**Action item:** An identical reprint of the entire listing below is expected.

**Source records:**
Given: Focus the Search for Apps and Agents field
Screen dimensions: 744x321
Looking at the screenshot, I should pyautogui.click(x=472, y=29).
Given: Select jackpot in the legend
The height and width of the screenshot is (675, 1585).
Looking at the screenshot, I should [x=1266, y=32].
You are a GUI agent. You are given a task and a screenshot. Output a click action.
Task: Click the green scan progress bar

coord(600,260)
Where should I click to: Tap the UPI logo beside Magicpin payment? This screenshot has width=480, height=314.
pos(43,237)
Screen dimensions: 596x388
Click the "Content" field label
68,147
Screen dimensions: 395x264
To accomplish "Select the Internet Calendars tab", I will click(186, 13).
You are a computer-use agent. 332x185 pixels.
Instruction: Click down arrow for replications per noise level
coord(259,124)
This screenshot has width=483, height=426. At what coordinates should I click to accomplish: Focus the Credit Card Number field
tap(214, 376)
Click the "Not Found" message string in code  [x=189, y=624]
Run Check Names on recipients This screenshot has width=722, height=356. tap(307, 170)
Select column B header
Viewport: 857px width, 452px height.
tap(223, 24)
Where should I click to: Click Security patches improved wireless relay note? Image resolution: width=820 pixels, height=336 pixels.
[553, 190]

**Result of this task:**
Given: Focus the Search for Apps and Agents field
Screen dimensions: 744x321
Looking at the screenshot, I should pyautogui.click(x=472, y=29).
Given: Select jackpot in the legend
The height and width of the screenshot is (675, 1585).
Looking at the screenshot, I should [x=1266, y=32].
You are a GUI agent. You are given a task and a screenshot. Output a click action.
Task: Click the green scan progress bar

coord(600,260)
Where should I click to: Tap the UPI logo beside Magicpin payment? This screenshot has width=480, height=314.
pos(43,237)
Screen dimensions: 596x388
Click the "Content" field label
68,147
Screen dimensions: 395x264
To accomplish "Select the Internet Calendars tab", I will click(186, 13).
You are a computer-use agent. 332x185 pixels.
Instruction: Click down arrow for replications per noise level
coord(259,124)
This screenshot has width=483, height=426. At what coordinates should I click to accomplish: Focus the Credit Card Number field
tap(214, 376)
Click the "Not Found" message string in code  [x=189, y=624]
Run Check Names on recipients This screenshot has width=722, height=356. tap(307, 170)
Select column B header
Viewport: 857px width, 452px height.
tap(223, 24)
Where should I click to: Click Security patches improved wireless relay note? Image resolution: width=820 pixels, height=336 pixels.
[553, 190]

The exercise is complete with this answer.